I was just wondering if one of the stainless steel fluxes would work.  

I've tinned SS and then soldered that to some other hunk of copper.  


I was thinking about actually measuring
> the wire peak temperature and its decay time constant. I'd have to
> make my own resistor, using copper instead of nichrome, and use the
> copper tempco to measure its temperature after a big pulse. But that's
> too much work, so we'll just blow up resistors to ballpark their
> thermal dynamics. There are papers and stuff online about thermal
> modeling of wirewound resistors, but they are mostly a lot of
> equations and few numbers.
> 
> I had to upgrade my test gear:
> 
> https://www.dropbox.com/s/oz62u59ourty079/Z420_C1.JPG?raw=1
> 
> There are now three 22mF 80 volt caps (210 joules) and an IXYS mosfet
> (IXFH-FT400N075T2) rated for 1000 watts dissipation and 1000 amps peak
> current.

> 
> This experiment is slow: occasional setup and days-long experiments.
> Meanwhile the product PCB layout is in progress.

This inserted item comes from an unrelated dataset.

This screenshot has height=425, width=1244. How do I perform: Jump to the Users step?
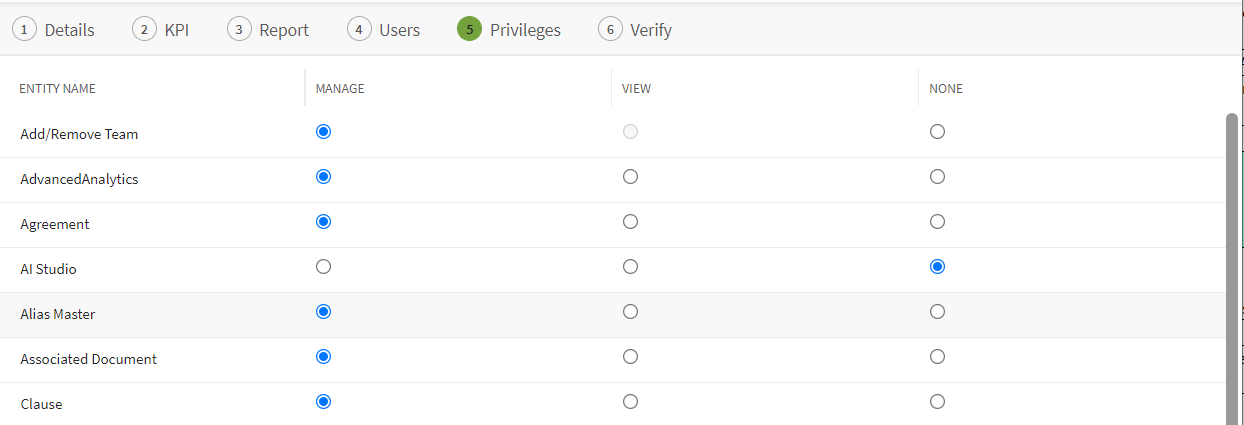[385, 30]
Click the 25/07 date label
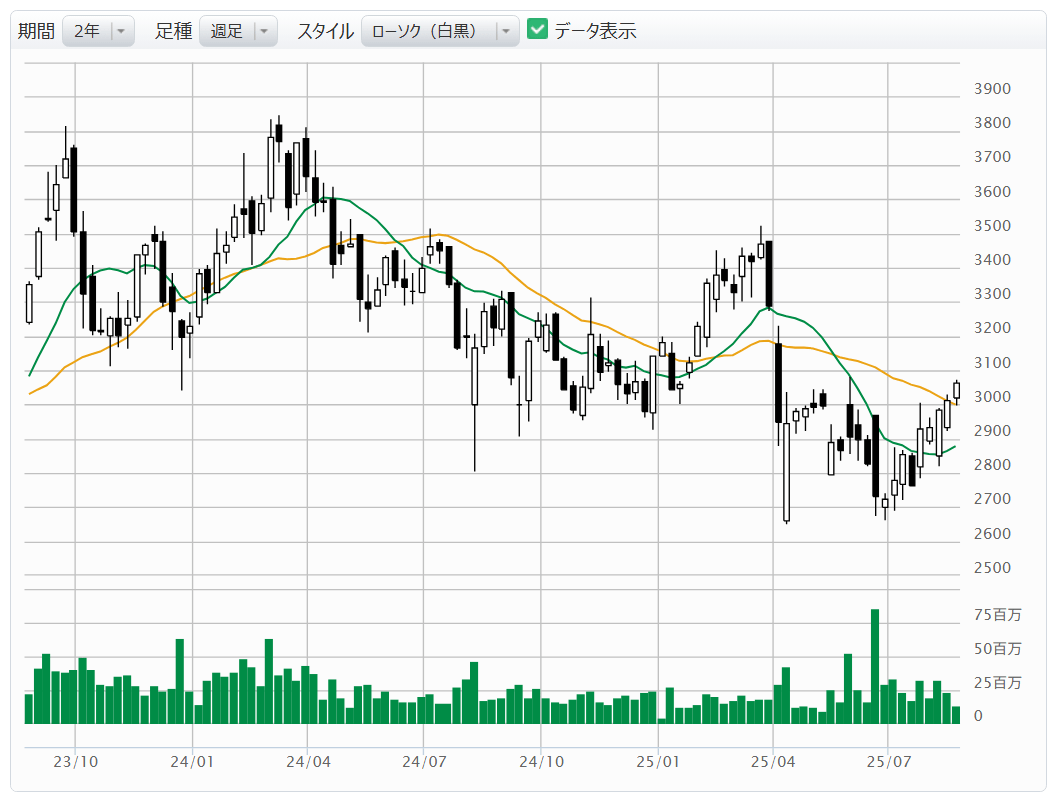Image resolution: width=1063 pixels, height=802 pixels. [889, 761]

I don't know how many resistors you'll need, but I wonder if it's 
worthwhile talking to some pulse power resistor person/company?  

There is most likely all sorts of weird stuff going on.  

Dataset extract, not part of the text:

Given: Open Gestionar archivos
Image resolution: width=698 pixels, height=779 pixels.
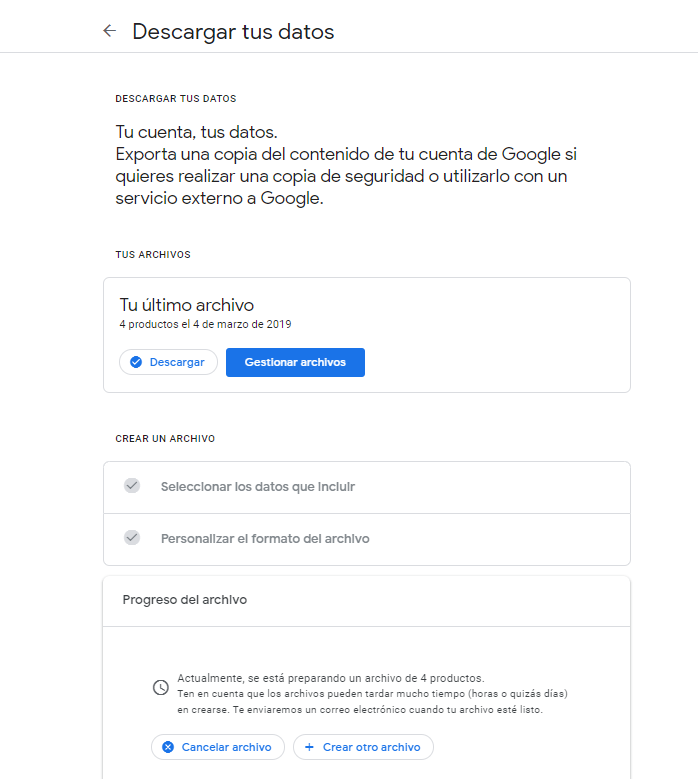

It sucks to use some part in a way that the manufacturer didn't 
intend, and then have them change the process.  
(I've had that happen with optical components.)  

George H.   
> 
> 
> 
> -- 
> 
> John Larkin         Highland Technology, Inc
> 
> lunatic fringe electronics

John Larkin wrote...
>

 WW is a bad idea, you want a bulk-style resistor.
 Like Ohmite's OZ and OY series, they are even
 rated to handle 14 to 20kV for a short while!


-- 
 Thanks,
    - Win

On 26 Sep 2017 12:15:04 -0700, Winfield Hill
<hill@rowland.harvard.edu> wrote:

>John Larkin wrote...
>>
>
> WW is a bad idea, you want a bulk-style resistor.
> Like Ohmite's OZ and OY series, they are even
> rated to handle 14 to 20kV for a short while!

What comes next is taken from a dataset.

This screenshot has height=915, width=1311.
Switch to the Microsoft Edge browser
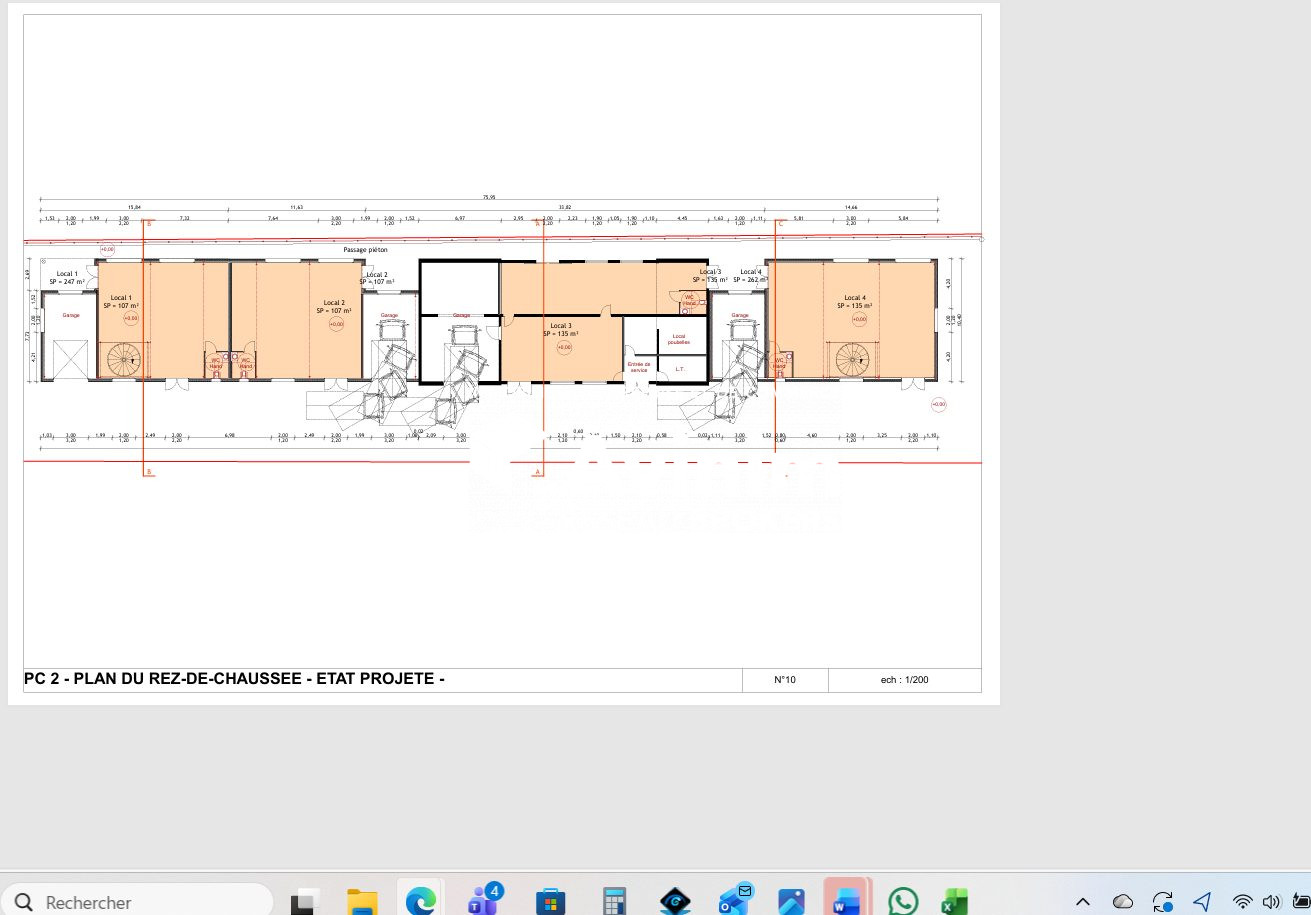pyautogui.click(x=421, y=901)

My problem with bulk resistors is that they are bulky. We're putting
32 SSRs on a VME module, with vibration requirements.

Looks like a Vishay 5-watt wirewound is reliable at 17 kilowatts, 1
msec, 17 joules/shot, 0.1 Hz. After a day or so more, I'll crank the
voltage up and see what happens at higher energy. I think our FPGA can
shut off the mosfets before 5 joules. We won't even promise to survive
that kind of abuse.




-- 

John Larkin         Highland Technology, Inc
picosecond timing   precision measurement 

jlarkin att highlandtechnology dott com
http://www.highlandtechnology.com

On Tuesday, September 26, 2017 at 3:15:19 PM UTC-4, Winfield Hill wrote:
> John Larkin wrote...
> >
> 
>  WW is a bad idea, you want a bulk-style resistor.
>  Like Ohmite's OZ and OY series, they are even
>  rated to handle 14 to 20kV for a short while!
> 
> 
> -- 
>  Thanks,
>     - Win

I think JL wants a smaller R.  But searching DK under ceramic R's 
I found these cement resistors.  
http://www.yageo.com/documents/recent/Yageo%20LR_SLR_2013.pdf

Tempco stinks.  

George H. 

On Tue, 26 Sep 2017 12:57:44 -0700 (PDT), George Herold
<gherold@teachspin.com> wrote:

>On Tuesday, September 26, 2017 at 3:15:19 PM UTC-4, Winfield Hill wrote:
>> John Larkin wrote...
>> >
>> 
>>  WW is a bad idea, you want a bulk-style resistor.
>>  Like Ohmite's OZ and OY series, they are even
>>  rated to handle 14 to 20kV for a short while!
>> 
>> 
>> -- 
>>  Thanks,
>>     - Win
>
>I think JL wants a smaller R.  But searching DK under ceramic R's 
>I found these cement resistors.  
>http://www.yageo.com/documents/recent/Yageo%20LR_SLR_2013.pdf
>
>Tempco stinks.  
>
>George H. 

I'm pulsing the Vishay 5-watt axial wirewound now at 22 kilowatts for
1 millisecond, 0.1 Hz. There seem to be no indications on a data sheet
of how resistors will survive extreme pulsing; just gotta try it.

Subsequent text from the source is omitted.